The journey is 427 miles long and I’ll be making it in one run, which means most of my sight-seeing will take place from behind the wheel. If it were spring, and I was truly on the road again and not just hiding out the winter catching up with family, it would probably take me two weeks to go this far.

To speed the time along, I’ll probably be listening to my audible copy of Ken Follett’s “Fall of Giants” along the way. But certainly not during the sections of road that will be new to me.

Mike Nomilini captured this picture of the bridge in Coushatta that crosses the Red River at sunset. While I'll be crossing the river today, it's going to be well before noon so my view will be much different.

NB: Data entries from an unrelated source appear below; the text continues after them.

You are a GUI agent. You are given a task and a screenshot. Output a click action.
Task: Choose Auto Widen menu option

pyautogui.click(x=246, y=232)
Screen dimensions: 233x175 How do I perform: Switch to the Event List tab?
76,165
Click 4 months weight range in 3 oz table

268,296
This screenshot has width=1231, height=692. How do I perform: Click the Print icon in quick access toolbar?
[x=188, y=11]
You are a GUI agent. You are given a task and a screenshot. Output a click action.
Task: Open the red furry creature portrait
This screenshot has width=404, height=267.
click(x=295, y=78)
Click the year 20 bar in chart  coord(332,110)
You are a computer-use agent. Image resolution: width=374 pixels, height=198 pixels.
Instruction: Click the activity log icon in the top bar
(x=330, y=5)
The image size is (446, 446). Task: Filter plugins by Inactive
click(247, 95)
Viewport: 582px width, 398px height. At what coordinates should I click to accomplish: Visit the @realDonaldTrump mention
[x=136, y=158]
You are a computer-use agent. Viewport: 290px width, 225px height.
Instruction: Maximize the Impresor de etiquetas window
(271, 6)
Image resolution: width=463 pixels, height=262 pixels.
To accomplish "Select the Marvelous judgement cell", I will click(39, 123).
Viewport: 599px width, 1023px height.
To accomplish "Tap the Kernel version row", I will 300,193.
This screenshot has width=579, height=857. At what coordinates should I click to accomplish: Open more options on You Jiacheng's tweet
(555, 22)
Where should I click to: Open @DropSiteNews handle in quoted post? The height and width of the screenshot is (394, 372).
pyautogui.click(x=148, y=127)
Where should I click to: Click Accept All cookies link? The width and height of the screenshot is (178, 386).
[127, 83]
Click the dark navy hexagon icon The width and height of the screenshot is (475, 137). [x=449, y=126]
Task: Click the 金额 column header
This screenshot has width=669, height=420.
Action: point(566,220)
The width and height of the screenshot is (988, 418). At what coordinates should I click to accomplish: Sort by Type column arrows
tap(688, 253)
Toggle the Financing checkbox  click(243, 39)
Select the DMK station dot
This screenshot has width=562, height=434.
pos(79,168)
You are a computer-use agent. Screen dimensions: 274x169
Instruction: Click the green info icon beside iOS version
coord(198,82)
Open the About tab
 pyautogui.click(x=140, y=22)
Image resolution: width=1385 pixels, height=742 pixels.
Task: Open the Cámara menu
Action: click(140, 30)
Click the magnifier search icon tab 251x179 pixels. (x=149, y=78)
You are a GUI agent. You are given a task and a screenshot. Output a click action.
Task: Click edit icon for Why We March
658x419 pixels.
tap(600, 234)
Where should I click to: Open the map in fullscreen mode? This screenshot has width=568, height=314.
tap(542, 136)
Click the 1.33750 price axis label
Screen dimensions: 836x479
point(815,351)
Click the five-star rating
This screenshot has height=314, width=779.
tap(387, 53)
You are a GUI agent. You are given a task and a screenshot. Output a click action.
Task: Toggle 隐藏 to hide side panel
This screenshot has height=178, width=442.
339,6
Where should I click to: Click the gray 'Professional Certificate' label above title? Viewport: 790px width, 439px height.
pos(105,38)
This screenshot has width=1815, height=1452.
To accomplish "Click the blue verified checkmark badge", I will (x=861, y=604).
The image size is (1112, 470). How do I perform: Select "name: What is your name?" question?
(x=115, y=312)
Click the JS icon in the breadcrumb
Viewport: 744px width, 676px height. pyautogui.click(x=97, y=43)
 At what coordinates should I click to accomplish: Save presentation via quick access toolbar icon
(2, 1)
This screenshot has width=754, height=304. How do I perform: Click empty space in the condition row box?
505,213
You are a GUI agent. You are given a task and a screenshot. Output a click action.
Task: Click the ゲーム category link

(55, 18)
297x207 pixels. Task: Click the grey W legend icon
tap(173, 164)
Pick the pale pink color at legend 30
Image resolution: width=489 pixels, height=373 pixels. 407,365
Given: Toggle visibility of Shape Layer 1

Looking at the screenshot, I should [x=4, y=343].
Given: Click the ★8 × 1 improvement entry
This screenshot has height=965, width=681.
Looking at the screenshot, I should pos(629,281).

 I added 15 miles to the shortest route  so I would pass through a few places I’ve never been before. Coushatta, Louisiana, for one. The Red River passes through this rural town. And I’ll be crossing over it on a 900-ton bridge that was  built in 1989 — not crossing it on horseback as John Wayne did in the 1948 film, “Red River.” 

 It was many years ago when I saw the film, but I still remember it.

There’s something in me that also loves river crossings. While the Red River might not compare to the thrill I had crossing the Yukon on a ferry in 1999, I’m still looking forward to it.

 Did I tell you, “I just can’t wait to get on the road again.”